Closed mazzzystar closed 5 years ago
@mazzzystar I've never tried WaveNet. My work has been around WaveRNN mostly.
You are right that spectrograms created by the current TTS master might not meet the needs of neural vocoders. Maybe the last shared model might have a chance.
If you wait a bit more, I plan to share the model described here soon #26 . It works at least with WaveRNN. That's I can fairly say.
@erogol can't wait to see your achievement.
@erogol
I review the code difference betweenTTS: master
and TTS:dev-taco2
branch, and wonder whether the reason for TTS
melspectrogram failure on Vocoder is because we optimize both the liner_loss
and mel_loss
as code below ?
https://github.com/mozilla/TTS/blob/5acc9db4ac95bb014fa04fdeb473c6d8ad09fb23/train.py#L136-L141
If we only optimize the mel_loss
, could it possible for TTS
to generate high quality melspectrogram ?
And yet there is another issue at the dev-taco2
branch.
https://github.com/mozilla/TTS/blob/cf11b6c23c4ac0aa5e5b394656b3e214311c4d8b/train.py#L126-L132
Here you compute the the L1loss
for decoder_output
and postnet_output
with mel_input
at the same time. Can you explain about why ? As in my cognition:
(1) decoder_output, stop_tokens, alignments = self.decoder(encoder_outputs, mel_specs, mask)

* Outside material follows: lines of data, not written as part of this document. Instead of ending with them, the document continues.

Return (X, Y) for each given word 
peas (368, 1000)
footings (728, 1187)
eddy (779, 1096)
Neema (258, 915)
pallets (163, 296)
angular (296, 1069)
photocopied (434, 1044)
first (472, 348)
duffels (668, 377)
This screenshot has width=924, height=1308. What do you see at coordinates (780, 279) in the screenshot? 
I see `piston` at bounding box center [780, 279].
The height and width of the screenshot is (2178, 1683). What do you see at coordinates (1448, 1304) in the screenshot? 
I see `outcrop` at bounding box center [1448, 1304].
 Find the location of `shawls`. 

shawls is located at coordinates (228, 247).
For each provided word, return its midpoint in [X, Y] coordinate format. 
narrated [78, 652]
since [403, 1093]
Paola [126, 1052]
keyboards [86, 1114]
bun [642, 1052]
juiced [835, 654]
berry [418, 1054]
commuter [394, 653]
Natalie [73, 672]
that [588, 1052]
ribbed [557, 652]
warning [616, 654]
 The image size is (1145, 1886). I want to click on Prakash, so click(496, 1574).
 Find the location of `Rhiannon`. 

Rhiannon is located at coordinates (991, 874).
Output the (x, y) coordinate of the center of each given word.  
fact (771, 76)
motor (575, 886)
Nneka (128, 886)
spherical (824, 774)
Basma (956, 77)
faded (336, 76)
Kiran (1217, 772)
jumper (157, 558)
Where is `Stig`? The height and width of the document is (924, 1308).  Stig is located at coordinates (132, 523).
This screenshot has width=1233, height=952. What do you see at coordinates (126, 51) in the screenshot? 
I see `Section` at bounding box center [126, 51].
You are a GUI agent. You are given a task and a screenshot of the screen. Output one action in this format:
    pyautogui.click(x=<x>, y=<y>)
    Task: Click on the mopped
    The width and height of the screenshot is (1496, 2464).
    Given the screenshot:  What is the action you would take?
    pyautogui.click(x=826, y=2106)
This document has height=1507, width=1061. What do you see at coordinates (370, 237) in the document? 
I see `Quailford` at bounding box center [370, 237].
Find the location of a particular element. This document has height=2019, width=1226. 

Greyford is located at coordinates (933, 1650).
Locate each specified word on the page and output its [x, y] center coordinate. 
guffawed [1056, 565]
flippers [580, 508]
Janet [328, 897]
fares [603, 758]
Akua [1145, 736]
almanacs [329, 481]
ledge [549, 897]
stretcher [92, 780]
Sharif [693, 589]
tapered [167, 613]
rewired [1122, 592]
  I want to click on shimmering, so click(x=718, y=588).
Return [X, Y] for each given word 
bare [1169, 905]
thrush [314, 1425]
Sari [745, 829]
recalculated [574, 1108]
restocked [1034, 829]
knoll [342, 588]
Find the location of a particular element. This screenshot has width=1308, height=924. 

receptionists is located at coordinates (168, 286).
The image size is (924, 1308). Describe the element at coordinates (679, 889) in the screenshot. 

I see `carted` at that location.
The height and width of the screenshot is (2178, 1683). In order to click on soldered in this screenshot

(2) postnet_output = self.postnet(decoder_output)
(3) postnet_output = decoder_output + postnet_output
So if we try to minimize the L1loss(decoder_output, mel_input)
and L1loss(postnet_out, mel_input)
at the same time, then code in line(2) should output as close as posible to 0
.
@mazzzystar I've tried once to optimize Tacotron for only mel-spectrogram and couldn't get good results. But maybe there is a space to investigate more.
@mazzzystar Why do you think line 2 should output 0? My feeling is that postnet tries to learn fine-grain information that is missing right after the decoder. And if you compare these two outputs, you also see that there is an important loss difference between postnet_output and decoder_output in the inference time.
The reason I think that is, you calculate the loss on 2 different output with the same ground-truth. It's reasonable for me to compare only the postnet
output(code line(3)) with the true melspectrogram, and backward the loss to update the whole encoder
, decoder
and postnet
.
That is to say, if you already know that the output from decoder
is imperfect, and it will optimized it in postnet
, then why you want L1loss(mel_input, decoder_output)
to be as near as 0
?
@mazzzystar for Tacotron the reason was that, linear output has too much redundancy and so it prevents decoder to learn reduments. Therefore it uses mel-spectrograms as decoder output. Then the postnet only needs to learn projecting mel-spec to linear which is possibly an easier task to learn. Also you can change the postnet as some point with a better alternative as you keep the rest the same.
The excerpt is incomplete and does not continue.